# Working data
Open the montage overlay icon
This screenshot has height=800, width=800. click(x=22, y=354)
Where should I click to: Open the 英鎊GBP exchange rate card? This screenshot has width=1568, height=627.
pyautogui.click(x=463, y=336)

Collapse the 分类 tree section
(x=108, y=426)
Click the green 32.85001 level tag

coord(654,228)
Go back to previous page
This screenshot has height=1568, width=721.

# Brief
Copy out the lines beginning at the one that contains "Go back to previous page". Stop at the final line of the data, and include it.

# Answer to the exercise
Go back to previous page
This screenshot has height=1568, width=721.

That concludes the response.